The Law Talking Guy said...

Demographically, Obama faces three problems. First, the working class / union Democrats from Ohio and PA that went for Clinton. Second, older women. (In these, you can see the reason Obama supporters remain furious at Clinton - we believe that these groups would be more disposed to Obama if Clinton had not campaigned so hard amongst them against him). Third, white suburbanites. He has focused primarily on the white suburbanites. This is what has given him a shot in CO and VA.

However, older women and working class Democrats are also, above all, economy voters. So the pick for VP needs to be part of a focus back on the economy. Edwards would have been a decent choice but for, um, you know.

Raised By Republicans said...

I agree that the main issue in this campaign is the economy. Obama needs to combine a positive message with broad and, frankly, simplistic appeal with scathing negative attacks on McCain's similarity to Bush. He needs to flood the airwaves with his own economic plan and mix in a healthy dose of ads showing McCain hugging Bush with McCain's 95% pro Bush voting record superimposed on the picture.

I'm not sure I agree that the last month was completely wasted. Obama had to check the "travel overseas" and "tour Iraq" boxes before the debates or else McCain would lambast him for being disinterested in national security. It was a costly exercise for Obama but he had to do it. When he got back, he had the Olympics dominating people's attention and the convention to plan and a VP to pick.
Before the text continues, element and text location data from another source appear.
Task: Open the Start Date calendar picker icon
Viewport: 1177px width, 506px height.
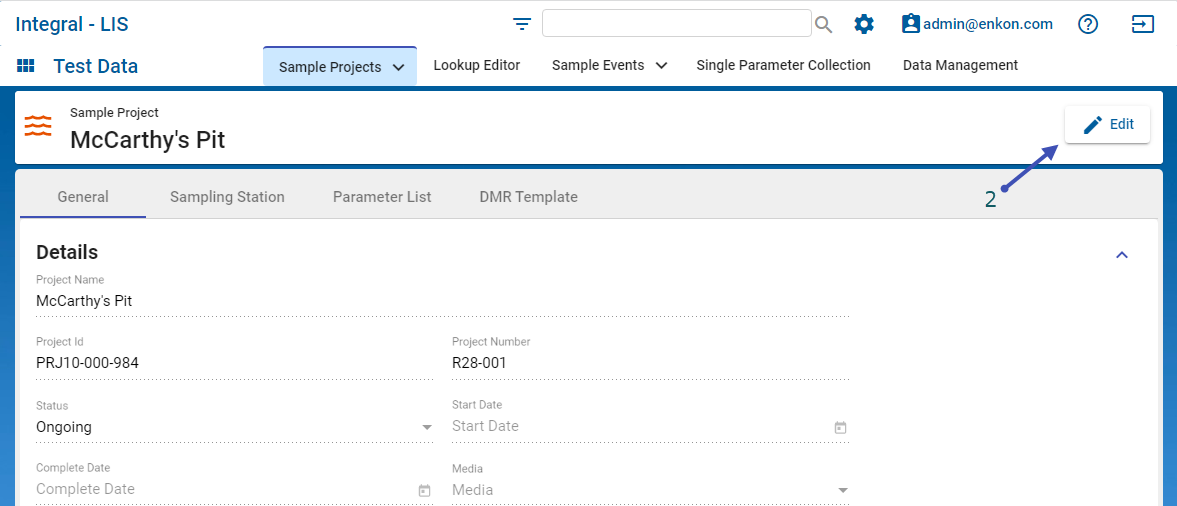Action: click(840, 428)
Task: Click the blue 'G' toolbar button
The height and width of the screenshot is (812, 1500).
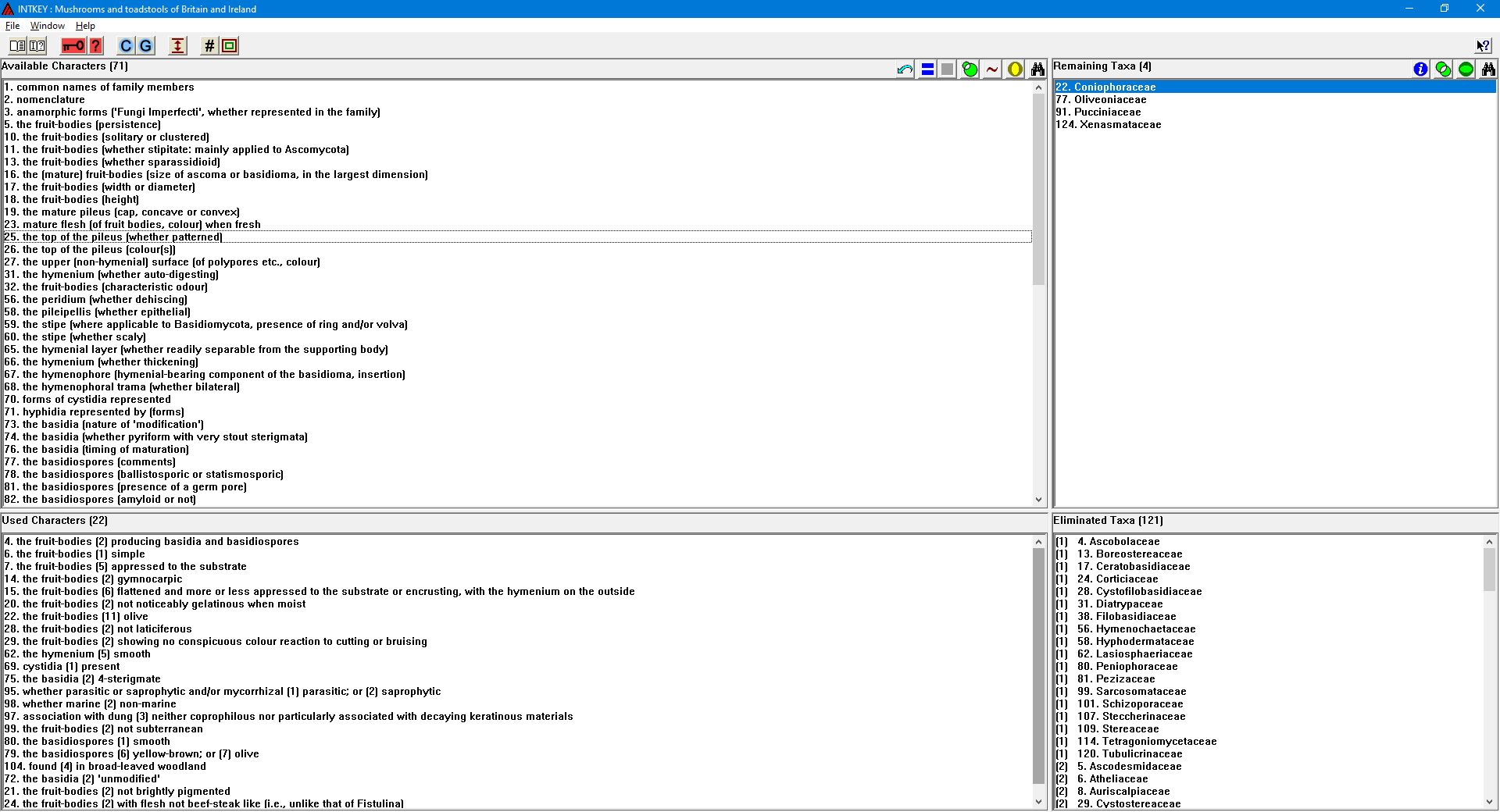Action: tap(145, 46)
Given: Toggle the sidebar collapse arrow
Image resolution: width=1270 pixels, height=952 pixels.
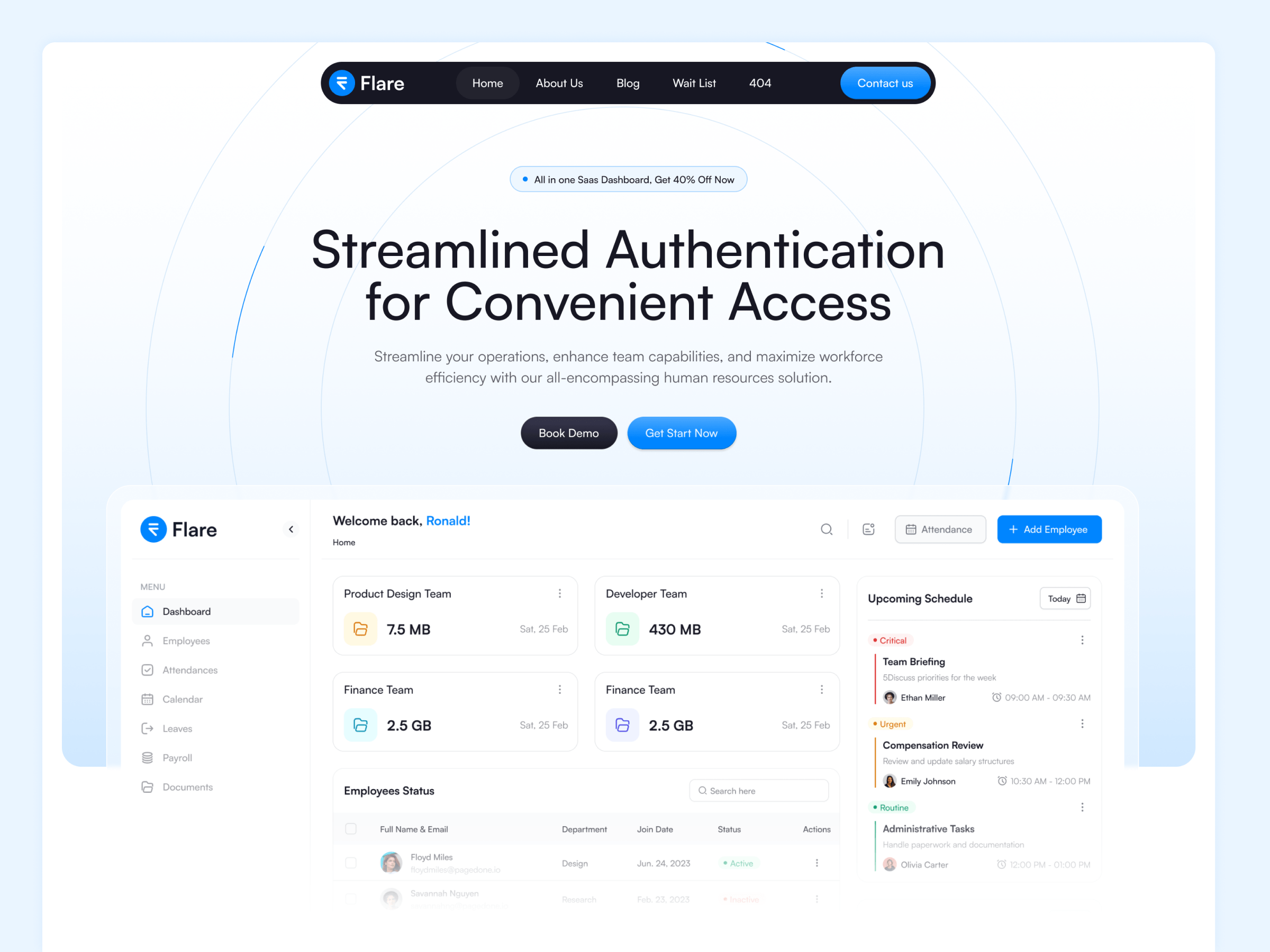Looking at the screenshot, I should tap(291, 528).
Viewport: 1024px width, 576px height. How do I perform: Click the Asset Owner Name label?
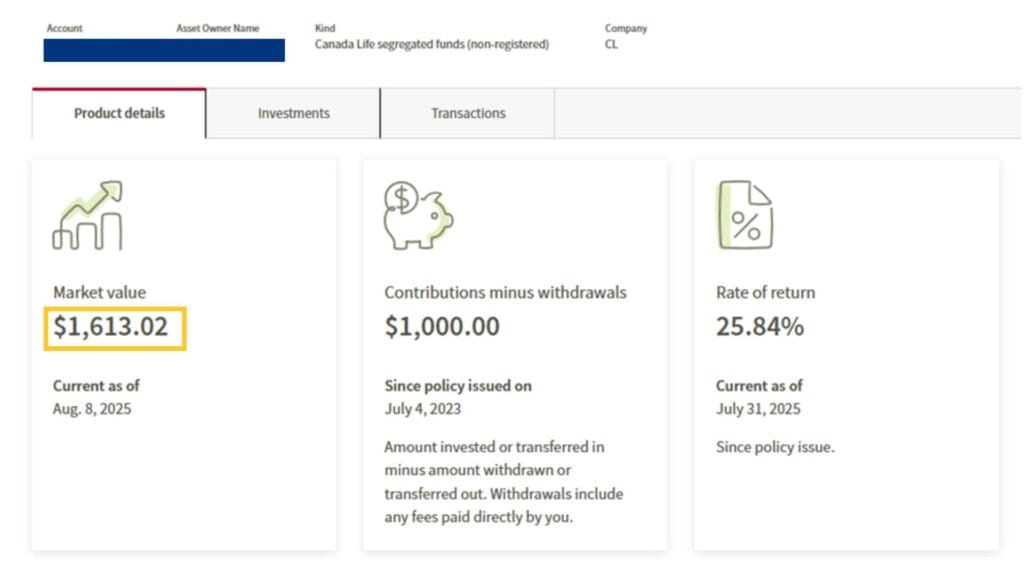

But yes, it is now "go time." Obama has got to come out swinging with the vigor he displayed in the primaries.

USWest said...

And Obama may have to simplify his message. What pisses me off is that people like McCain and Bush talk in these short, nothing sentences . . .when they can even get trough a sentence . . . that contain no content, but also no ambiguity. And the masses suck it up. "he's an average Joe, like us! We like him." And then we get democrats like Kerry and like Obama who are articulate and practical and who recognize the complexities of problems and who, as a result, speak in more nuanced tones. And they get hit with "flip flopper" "indecisive" etc. So time and again, they vote for the "black and white straight talker" whom they understand, and people like Obama get dinged. And it doesn't matter to these people that the "straight talker" is lying through his teeth, and most of them, based on recent poll releases, don't realize how much flip flopping McCain has done! They forget. Their little pea-brained memories forget.

This is what worries me about the debates. If Obama doesn't remain straightforward and concise, it will be Bush v. Gore, Bush v. Kerry all over again. It's fine to soar with the rhetoric, but don't get too fancy because he'll inspire, but make Joe Bob feel inferior. And so help him if Joe Bob is made to feel inferior by a black man.

If McCain manages to set the bar so low like Bush did, then Obama will be declared the "loser" every time just because McCain managed to get through without drooling on himself.

Raised By Republicans said...

McCain has had so many positions on the key issues I doubt he'll be able to keep them straight in the debates. He's already had a "I voted for it before I voted against it" type moment on the New GI Bill - which he opposed.

The biggest flip flop that McCain can't escape that I expect Obama to nail him with in a debate is his connection to Bush. In the Primaries McCain made his 95% pro-Bush voting the center piece of his campaign. Now he's trying to convince people he knows there are problems and he's just the guy to fix them. Look for at least one moment in the debate where Obama calls him out on that.